* START Excerpt to read *

Daily Reflections: Week 4

Week Four: Ready or Not

 

Day One: Read Isaiah 7:10-16

Emmanuel, God is with us, is one of my favourite titles for Jesus and given the number of beautiful timeless hymns it is a title that has deeply resonated with the people of faith for a very long time.

 

For many of us I suspect we hear “O come, O come, Emmanuel, and ransom captive Israel, that mourns in lonely exile here until the Son of God appear. Rejoice! Rejoice! Emmanuel shall come to you, O Israel.” Those words and that haunting melody that captures the longing for the coming of God in such a way that we can sing the final verse “O come, O dayspring, come and cheer our spirits by your advent here; disperse the gloomy clouds of night and death’s dark shadows put to flight. Rejoice! Rejoice! Emmanuel shall come to you, O Israel.” with great hope in the face of whatever darkness that is threatening our world and life. (You can find either beautiful and conventional choir versions or a haunting version by the Piano Guys on You tube.)

 

Allow this hymn and the strange dark reading from Isaiah to stir the gloomy clouds of night and death’s dark shadows, to stir the longing for a new day, to stir the hope that in the advent of Jesus, who is God with us, we may find our new again life. Imagine and anticipate how the coming of Jesus into human life, and the coming of the Christ into our world now is and can be the dayspring of our life.

* END Excerpt to read *
* START Information supplied *

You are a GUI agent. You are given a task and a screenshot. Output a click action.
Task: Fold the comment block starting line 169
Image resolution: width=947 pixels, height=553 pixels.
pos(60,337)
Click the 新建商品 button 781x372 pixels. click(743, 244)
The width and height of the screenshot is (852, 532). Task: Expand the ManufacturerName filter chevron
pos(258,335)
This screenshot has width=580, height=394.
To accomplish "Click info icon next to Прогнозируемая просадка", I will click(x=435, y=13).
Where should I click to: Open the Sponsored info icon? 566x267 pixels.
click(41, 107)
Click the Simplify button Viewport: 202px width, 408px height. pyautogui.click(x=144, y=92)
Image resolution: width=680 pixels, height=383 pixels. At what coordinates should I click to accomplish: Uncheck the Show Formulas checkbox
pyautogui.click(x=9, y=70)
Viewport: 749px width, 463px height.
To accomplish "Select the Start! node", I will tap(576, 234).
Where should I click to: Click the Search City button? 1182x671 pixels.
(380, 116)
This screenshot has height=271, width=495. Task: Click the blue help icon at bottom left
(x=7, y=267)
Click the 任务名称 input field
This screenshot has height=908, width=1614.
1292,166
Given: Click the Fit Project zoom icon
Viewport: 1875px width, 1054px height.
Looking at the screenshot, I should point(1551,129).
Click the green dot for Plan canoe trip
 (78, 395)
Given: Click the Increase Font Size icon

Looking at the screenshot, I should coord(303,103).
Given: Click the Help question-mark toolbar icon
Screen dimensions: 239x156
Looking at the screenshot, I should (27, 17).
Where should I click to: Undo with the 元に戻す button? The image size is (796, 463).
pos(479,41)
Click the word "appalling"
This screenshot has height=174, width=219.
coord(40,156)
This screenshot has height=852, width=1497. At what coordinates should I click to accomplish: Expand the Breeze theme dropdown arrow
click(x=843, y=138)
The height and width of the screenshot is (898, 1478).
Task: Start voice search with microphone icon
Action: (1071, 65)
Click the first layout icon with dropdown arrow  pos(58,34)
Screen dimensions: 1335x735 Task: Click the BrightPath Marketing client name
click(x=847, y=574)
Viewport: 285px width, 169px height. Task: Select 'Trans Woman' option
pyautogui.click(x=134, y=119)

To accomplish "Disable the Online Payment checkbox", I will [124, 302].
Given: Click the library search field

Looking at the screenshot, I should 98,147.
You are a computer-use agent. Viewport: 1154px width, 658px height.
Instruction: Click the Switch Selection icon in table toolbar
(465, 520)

* END Information supplied *

_Task to complete_
Reproduce the Week Four daily reflection on Emmanuel in full, word for word.

_Answer to this task_
Daily Reflections: Week 4

Week Four: Ready or Not

 

Day One: Read Isaiah 7:10-16

Emmanuel, God is with us, is one of my favourite titles for Jesus and given the number of beautiful timeless hymns it is a title that has deeply resonated with the people of faith for a very long time.

 

For many of us I suspect we hear “O come, O come, Emmanuel, and ransom captive Israel, that mourns in lonely exile here until the Son of God appear. Rejoice! Rejoice! Emmanuel shall come to you, O Israel.” Those words and that haunting melody that captures the longing for the coming of God in such a way that we can sing the final verse “O come, O dayspring, come and cheer our spirits by your advent here; disperse the gloomy clouds of night and death’s dark shadows put to flight. Rejoice! Rejoice! Emmanuel shall come to you, O Israel.” with great hope in the face of whatever darkness that is threatening our world and life. (You can find either beautiful and conventional choir versions or a haunting version by the Piano Guys on You tube.)

 

Allow this hymn and the strange dark reading from Isaiah to stir the gloomy clouds of night and death’s dark shadows, to stir the longing for a new day, to stir the hope that in the advent of Jesus, who is God with us, we may find our new again life. Imagine and anticipate how the coming of Jesus into human life, and the coming of the Christ into our world now is and can be the dayspring of our life.